Inflasi Gelar Profesor: Mitos atau Kesalahpahaman?

Posted on
  • Saturday, June 7, 2025
  • by
  • in
  • Label: ,
  • Belakangan ini, opini publik diwarnai kekhawatiran tentang meningkatnya jumlah dosen dan peneliti bergelar profesor di Indonesia. Beberapa kalangan bahkan menyebut fenomena ini sebagai "inflasi profesor"—sebuah istilah yang menyiratkan pembengkakan status akademik tanpa peningkatan kualitas ilmiah. Namun benarkah peningkatan jumlah profesor merupakan ancaman terhadap mutu pendidikan tinggi dan lembaga penelitian?
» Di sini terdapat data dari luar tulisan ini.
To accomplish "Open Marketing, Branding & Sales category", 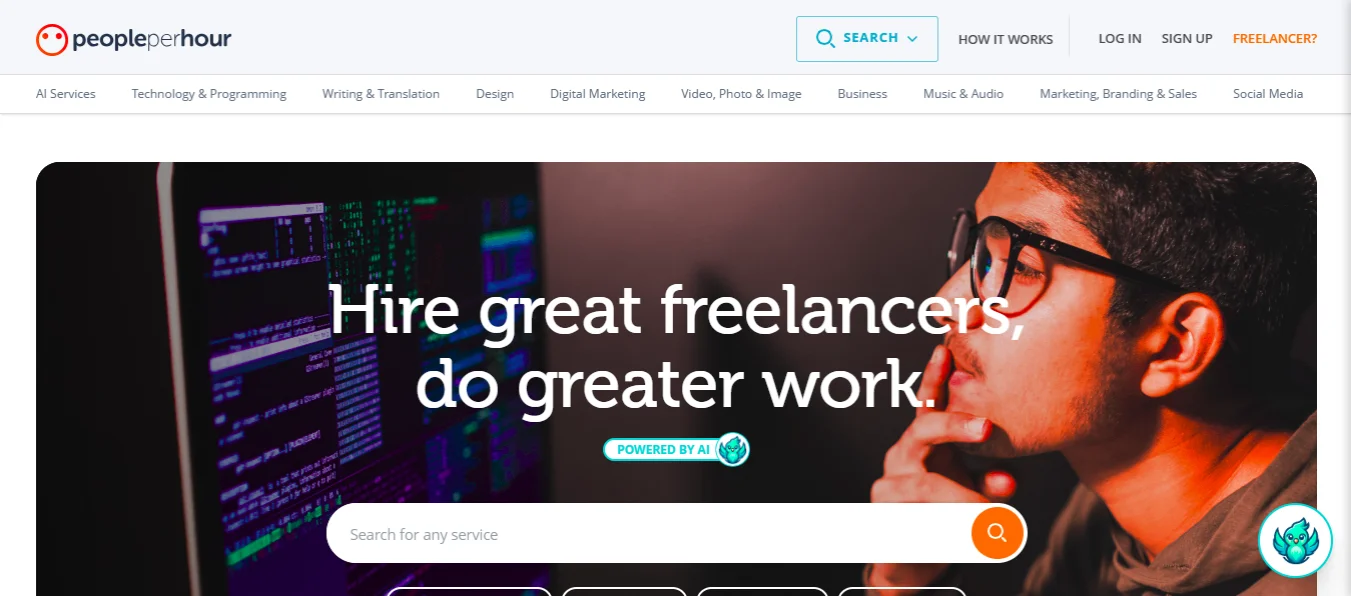I will pyautogui.click(x=1118, y=94).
    Sebelum kita menjatuhkan vonis moral atas kebijakan negara dalam bidang akademik, ada baiknya kita merujuk pada fakta. Per April 2024, jumlah profesor di Indonesia tercatat sebanyak 9.570 orang dari sekitar 330.000 dosen aktif, atau hanya sekitar 2,9% saja1. Angka ini jauh di bawah negara-negara maju: di Jerman proporsinya 15–20%2, di Amerika Serikat 10–15%3, dan di Inggris sekitar 12%4. Maka, alih-alih menyebutnya sebagai inflasi, kita sepatutnya menyadari bahwa Indonesia justru mengalami defisit profesor.


    Kenaikan jumlah profesor di beberapa tahun terakhir tak lepas dari penyederhanaan birokrasi yang selama ini menjadi penghambat utama. Misalnya, Permendikbudristek Nomor 53 Tahun 2023 dan Keputusan Mendikbudristek Nomor 649/P/2023 tentang Kriteria Penilaian Angka Kredit Jabatan Akademik, memberikan ruang lebih rasional dalam mengapresiasi karya ilmiah, kinerja tridarma, serta capaian akademik lainnya. Namun perlu ditegaskan: penyederhanaan proses bukan berarti penurunan standar.
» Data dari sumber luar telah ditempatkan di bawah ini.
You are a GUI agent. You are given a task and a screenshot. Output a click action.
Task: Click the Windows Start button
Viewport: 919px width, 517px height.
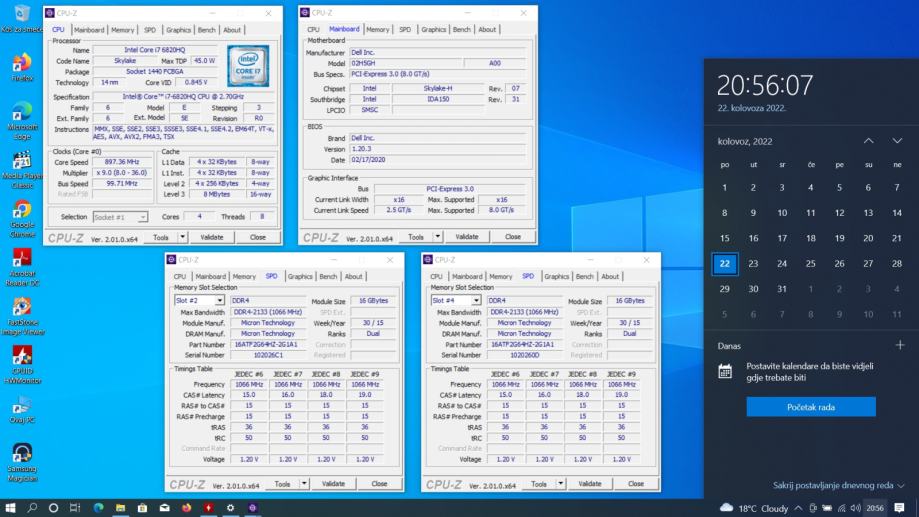click(x=10, y=507)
    Justru, proses pengangkatan profesor kini menjadi lebih transparan dan terukur. Syarat publikasi jurnal bereputasi tetap berlaku, dan verifikasi melalui similarity check, peer review, serta asesmen substansi karya ilmiah dilakukan secara sistemik. Dengan digitalisasi sistem (misalnya melalui aplikasi SISTER Kemendikbudristek dan E-Peneliti BRIN), mekanisme penilaian menjadi lebih akuntabel dan efisien5.


    Adapun tudingan bahwa karya ilmiah profesor banyak ditulis oleh pihak lain secara tidak etis, perlu disikapi hati-hati. Tidak ada bukti sistemik dan terverifikasi yang menunjukkan adanya pelanggaran secara masif. Memang, tekanan untuk publikasi bisa menciptakan pelanggaran etis, tapi itu bukan alasan untuk mencurigai secara general seluruh capaian dosen dan peneliti yang berhasil memenuhi syarat profesor. Di negara lain pun, isu etika akademik tetap menjadi bagian dari pengawasan institusional, bukan alat untuk mendelegitimasi gelar.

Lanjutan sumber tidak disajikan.